Along with its own established heavy-hitters, the defection of a small number of high profile and electable Ulster Unionists (of which Mrs Foster is one) has provided the DUP with a near monopoly of political personalities within Unionism. With little political difference between the DUP and UUP this matters greatly. The move by the UUP to create ties with the Conservatives may be an effort to seek some differentiation, but little on the main point of sharing power with Sinn Fein etc: tactical nuances rather than any points of principle separate the two.
The reliance on personalities is not a Northern Irish phenomenon. Mick Hume in spiked identifies an international trend: “we are entering an era, not of two- or even multi-party politics, so much as no-party politics.” In this context, personalities matter.
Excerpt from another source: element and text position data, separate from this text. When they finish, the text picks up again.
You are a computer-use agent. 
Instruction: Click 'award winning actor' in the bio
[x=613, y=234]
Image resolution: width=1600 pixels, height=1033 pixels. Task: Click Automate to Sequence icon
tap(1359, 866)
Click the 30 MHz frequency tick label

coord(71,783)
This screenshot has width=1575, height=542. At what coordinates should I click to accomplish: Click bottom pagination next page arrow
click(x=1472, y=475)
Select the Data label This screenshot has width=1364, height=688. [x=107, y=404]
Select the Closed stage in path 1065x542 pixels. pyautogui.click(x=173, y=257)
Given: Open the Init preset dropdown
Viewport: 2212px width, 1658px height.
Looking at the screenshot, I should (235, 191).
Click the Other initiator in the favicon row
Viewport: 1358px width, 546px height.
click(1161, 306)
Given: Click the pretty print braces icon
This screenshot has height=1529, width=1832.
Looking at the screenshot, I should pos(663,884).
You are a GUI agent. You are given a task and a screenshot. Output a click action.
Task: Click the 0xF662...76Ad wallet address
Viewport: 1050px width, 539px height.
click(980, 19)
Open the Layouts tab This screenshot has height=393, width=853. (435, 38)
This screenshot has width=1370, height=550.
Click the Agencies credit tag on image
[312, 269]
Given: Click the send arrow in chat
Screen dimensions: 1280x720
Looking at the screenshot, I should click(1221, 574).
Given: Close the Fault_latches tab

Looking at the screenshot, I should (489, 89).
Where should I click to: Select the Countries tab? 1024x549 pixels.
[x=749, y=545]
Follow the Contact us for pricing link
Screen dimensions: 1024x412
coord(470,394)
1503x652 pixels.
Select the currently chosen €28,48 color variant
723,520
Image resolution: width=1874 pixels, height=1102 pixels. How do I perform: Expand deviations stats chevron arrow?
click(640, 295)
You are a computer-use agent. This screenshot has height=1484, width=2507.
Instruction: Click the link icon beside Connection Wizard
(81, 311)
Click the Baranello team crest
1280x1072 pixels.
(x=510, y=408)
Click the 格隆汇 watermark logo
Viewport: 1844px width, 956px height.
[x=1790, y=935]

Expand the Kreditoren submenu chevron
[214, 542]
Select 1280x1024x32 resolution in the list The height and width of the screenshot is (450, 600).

Hume also points to the downside of this for political life: “As the gap between the public and the political class widens, political loyalties become more arbitrary and uncertain.” Northern Ireland is not immune to such trends.
Add the volatility and uncertainty of unionist unease at Sinn Fein in Government and it is easy to see why the DUP places reliance on personality over principle. The DUP is not strong enough to proceed with any candidate in Fermanagh at a local council level; it must use the political capital of the popular Mrs Foster.
The spat between the DUP and UUP on the rights and wrongs of a by-election is a distraction from the fact that there is little to separate the two parties. Neither is currently addressing the considerable unease among unionists on the subject of transfer of policing and justice responsibilities from Westminster to the local administration.
In the short term the continued reliance on big personality may deliver another win for the DUP. But being big is not enough in an arbitrary and uncertain political world. Winning is good; but winning comes with a price. While the two main Unionist Parties squabble, the question being increasingly asked by unionists is ‘who’s paying?’